(WHAT IS REQUIRED)
Each line with the word "screenshot" must appear in the answer, copied from the records.

Dataset entries
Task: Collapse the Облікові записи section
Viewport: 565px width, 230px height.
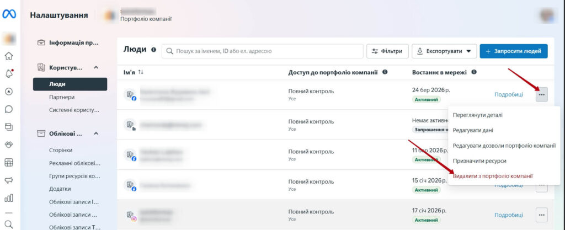Action: 95,133
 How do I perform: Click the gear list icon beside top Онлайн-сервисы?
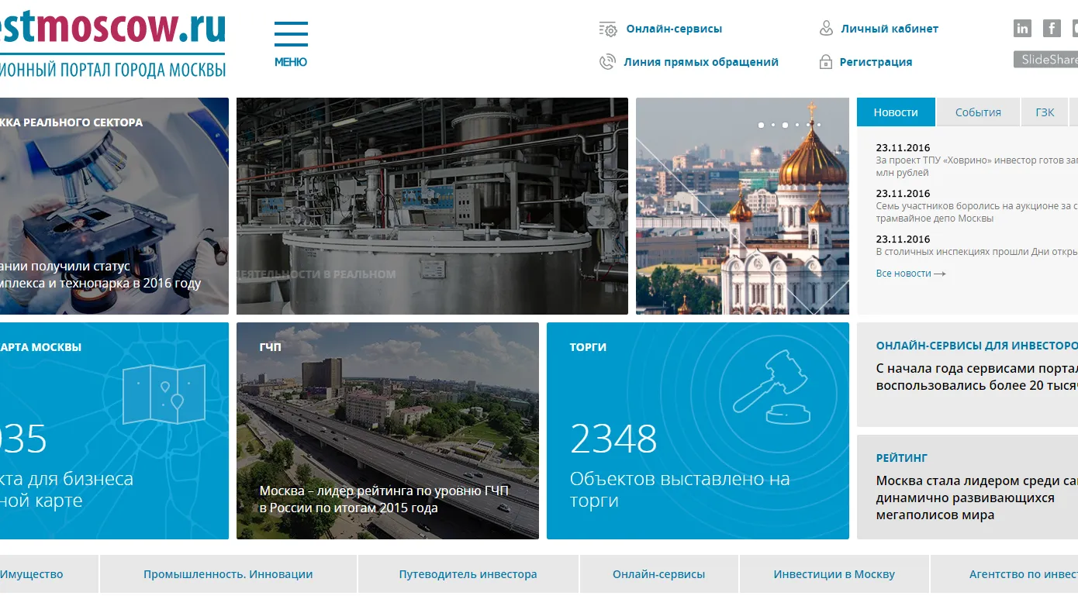point(608,29)
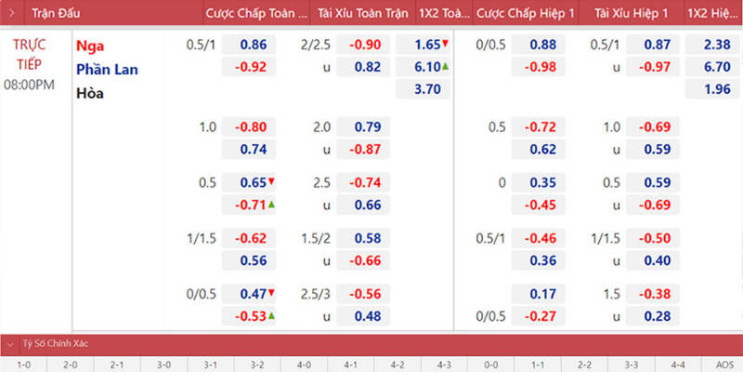
Task: Select the Cược Chấp Toàn Trận column header
Action: pyautogui.click(x=255, y=14)
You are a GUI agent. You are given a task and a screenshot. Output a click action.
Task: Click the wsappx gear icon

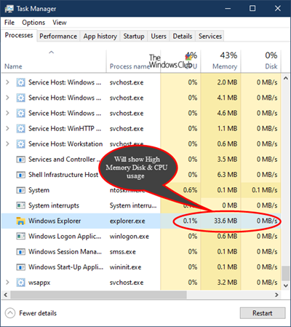click(20, 283)
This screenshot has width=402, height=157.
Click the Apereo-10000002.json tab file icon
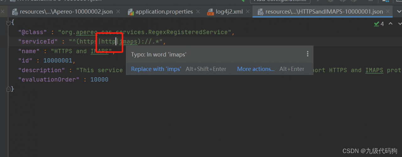pyautogui.click(x=14, y=12)

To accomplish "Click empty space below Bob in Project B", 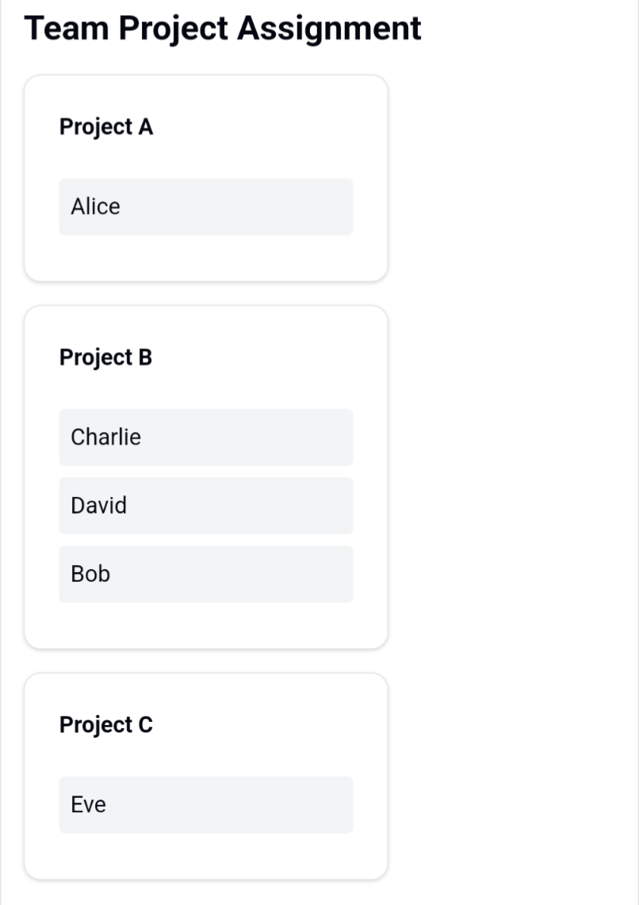I will coord(205,625).
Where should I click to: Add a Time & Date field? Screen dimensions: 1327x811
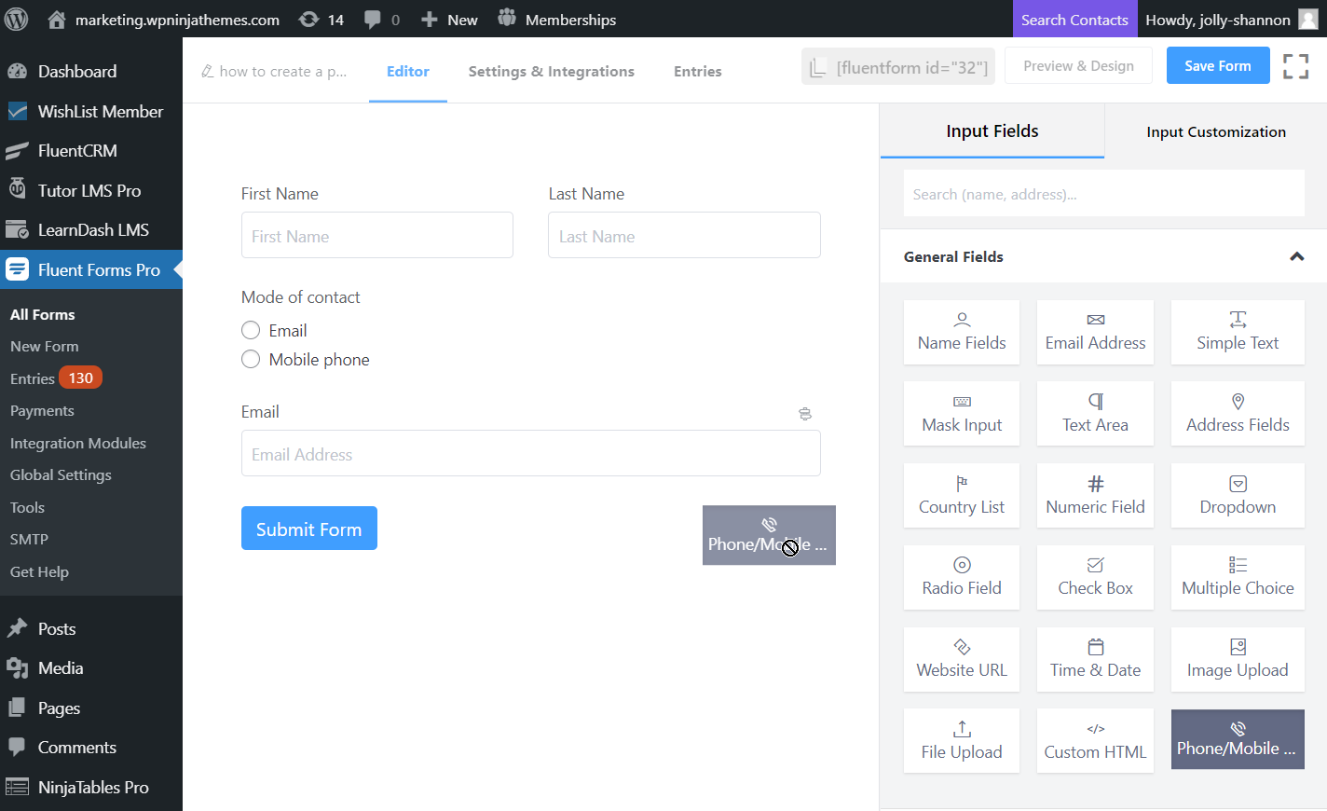1095,659
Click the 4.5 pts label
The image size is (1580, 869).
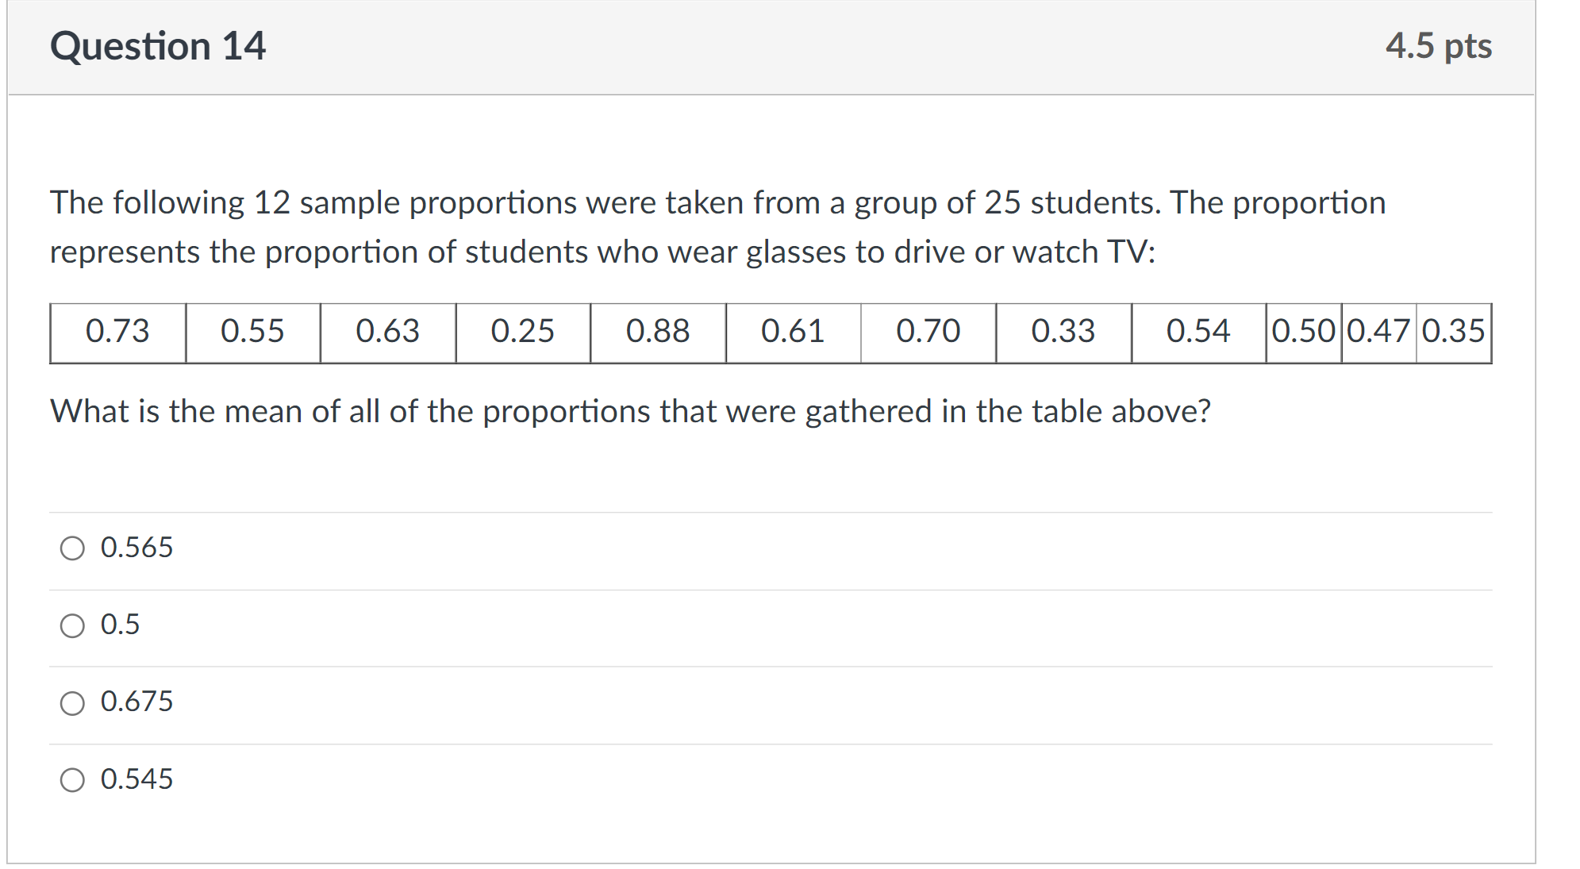(x=1439, y=46)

(OUTPUT OF THE TASK)
You are a GUI agent. You are given a task and a screenshot. Output a click action.
This screenshot has width=402, height=157.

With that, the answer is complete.